"Has it been a whole year already?!" I ask Trenia Sanford, granddaughter of Quentin and Evelyn Semotan and collaborator on the Tread of Pioneers Museum’s Foundations of Steamboat Exhibit, featuring the Semotan family. The dates tell us it has been. We opened the Semotan family exhibit upstairs in the Museum’s Victorian house in February of 2015, and by the end of this month, it will be replaced with a new exhibit, honoring the Squire/Hogue family.
The family story so wonderfully demonstrates the unique and colorful history of the Steamboat Springs area. Here is how the story begins. After his wife died, Joseph Semotan Senior came to Routt County with his young daughter in 1886 from Iowa and established a ranch near Day Creek in the Elk River valley. Later he married Mary Killian Semotan, who came from Iowa with her son Arthur. They had two more children, Lucille, and Quentin.
Noted pioneers in the town of Hayden, Lemuel and Mary Kitchens arrived in Routt County from North Carolina in 1885 with six children; seven more were born near Hayden. Callie Leoma Kitchens, the third oldest child of the family, graduated eighth grade and became a school teacher.
William Ellis, a college-educated Missouri Southerner, came with his brothers to seek adventure in 1898. While teaching school near Hayden, William met fellow teacher Callie Leoma Kitchens. The two were married in 1899 and later had three daughters, Nellie, Evelyn, and Mary. William Ellis held many jobs including school teacher, manager at the J.W. Hugus Store in Wolcott, sheep rancher, ranch foreman at the Cary Ranch, and Routt County Clerk.

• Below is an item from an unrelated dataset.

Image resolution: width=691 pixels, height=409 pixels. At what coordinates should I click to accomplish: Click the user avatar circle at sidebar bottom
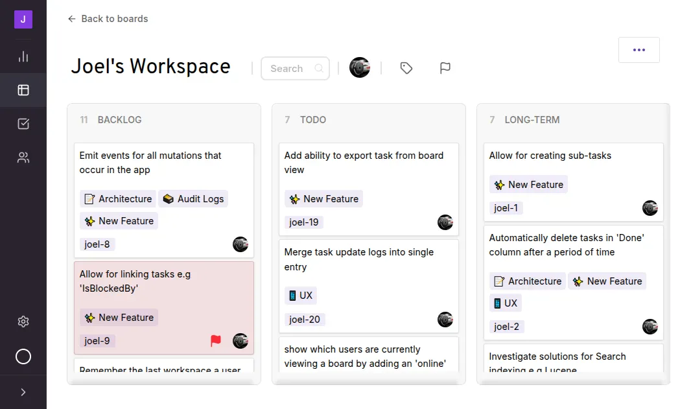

William and Callie’s daughter, Evelyn, was born in Wolcott, Colorado in 1902. When her father was appointed to the position of County Clerk, the family moved to the Routt County Seat of Hahns Peak for ten years before moving (with the County Seat) to Steamboat Springs in 1912. As a young girl, Evelyn and her sisters witnessed the escape of two prisoners from the Hahns Peak jail. The jailbirds swore the Ellis sisters to silence. Evelyn was full of adventure, smarts, and had a way with horses. Evelyn married cowboy Quentin Semotan in 1936.
You can see through their personal keepsakes how the family lived. A mailbag tells the story of how the family received and sent mail. A concept that seems simple enough until you take into account the distance to town and that the mail was carried by horseback. A 1920s black dress demonstrates the love of music and dance that lives in all family members. A worn cowboy hat and fencing staple bag made of a cowboy boot shows how inventive and down-to-earth ranchers can be. A saddle shows a father’s love for his daughter. Even though money was hard to come by, Quentin Semotan purchased a saddle for his daughter Jo, a gift that meant the world to her. A gold trophy (The Grand Champion of Champions) represents a lifetime of study, love, and dedication to Quarter horse breeding and success. These are the items that make a story come alive. These are the stories that make the Semotan family, and these are reasons why I will miss having the exhibit at the Tread of Pioneers Museum.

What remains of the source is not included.